== Work to be completed ==
Read the data below. Every line holding the string "agent" must be copied.

== Record excerpts ==
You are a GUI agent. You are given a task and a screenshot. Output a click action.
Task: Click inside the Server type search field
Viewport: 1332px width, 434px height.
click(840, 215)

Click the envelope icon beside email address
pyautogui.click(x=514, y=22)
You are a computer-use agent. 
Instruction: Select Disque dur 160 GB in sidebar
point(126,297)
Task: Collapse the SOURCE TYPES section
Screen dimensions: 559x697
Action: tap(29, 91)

==

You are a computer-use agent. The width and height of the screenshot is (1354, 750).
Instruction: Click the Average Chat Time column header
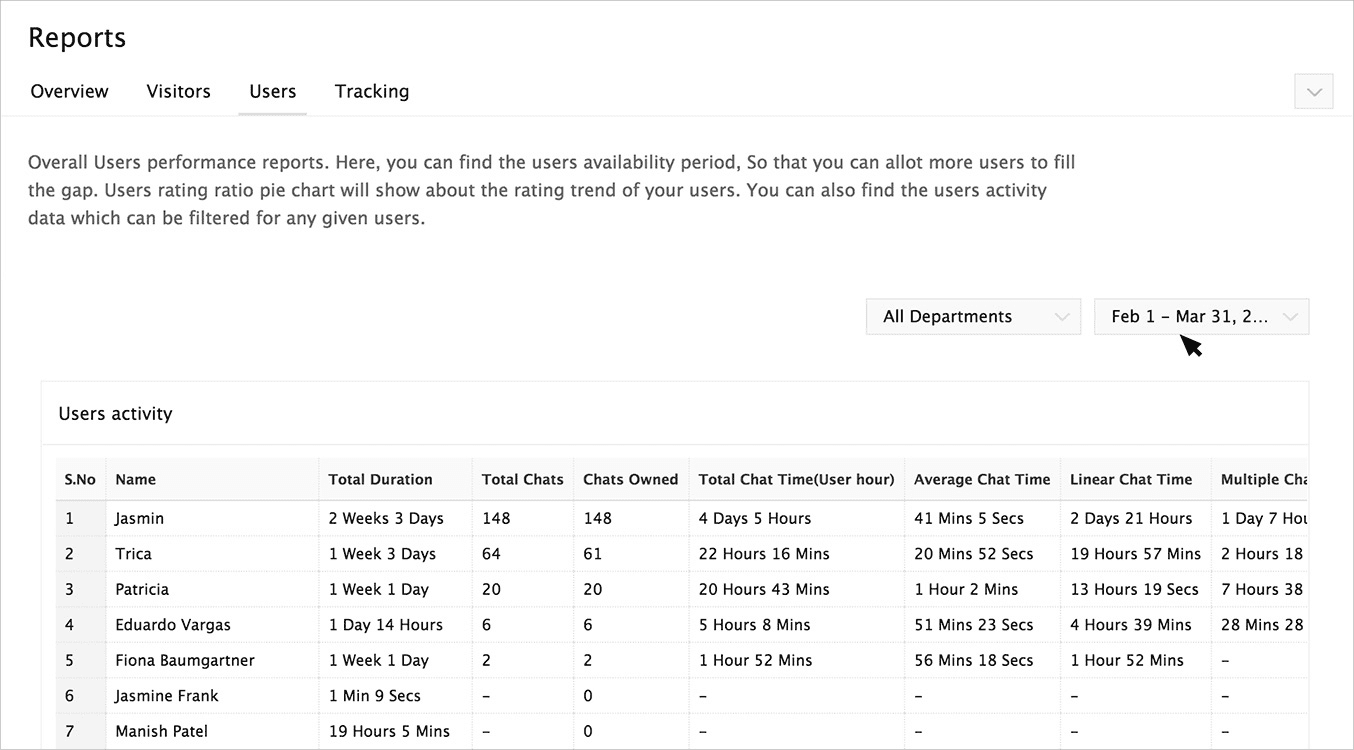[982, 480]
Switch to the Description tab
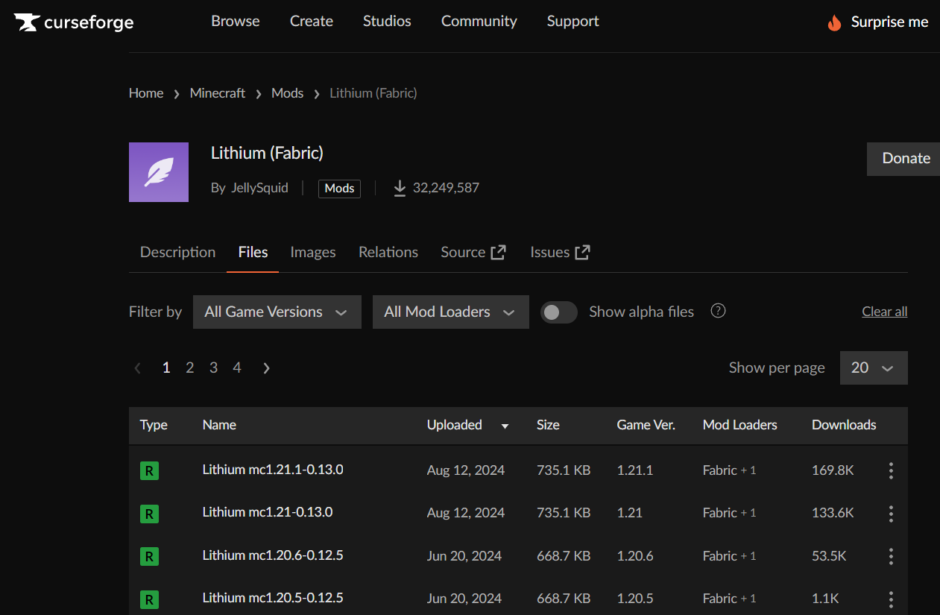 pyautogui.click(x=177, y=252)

== Answer for this exercise ==
You are a GUI agent. You are given a task and a screenshot. Output a click action.
You are a computer-use agent. 
You are a computer-use agent. The width and height of the screenshot is (1354, 750).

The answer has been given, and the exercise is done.